# START OF INPUT

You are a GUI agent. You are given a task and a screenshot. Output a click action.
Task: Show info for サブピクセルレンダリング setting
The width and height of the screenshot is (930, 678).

# END OF INPUT
# START OF INPUT

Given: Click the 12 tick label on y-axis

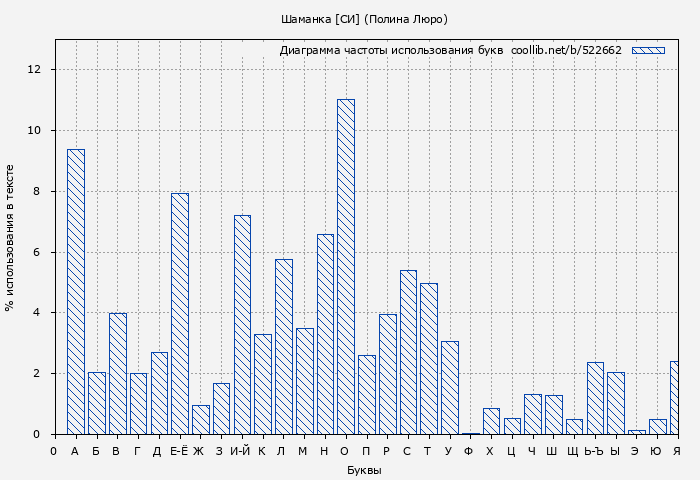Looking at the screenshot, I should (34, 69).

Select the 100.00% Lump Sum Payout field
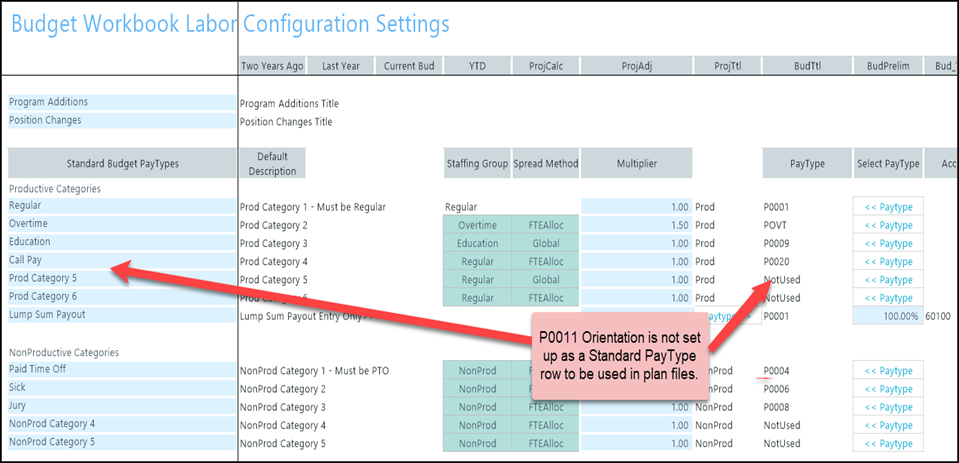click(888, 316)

# END OF INPUT

- _DIRECTIVE_: Reproduce the rows verbatim, from the line containing "You are a GUI" through the line containing "The width and", both included.

- _RESULT BELOW_:
You are a GUI agent. You are given a task and a screenshot. Output a click action.
Task: Show info for サブピクセルレンダリング setting
The width and height of the screenshot is (930, 678).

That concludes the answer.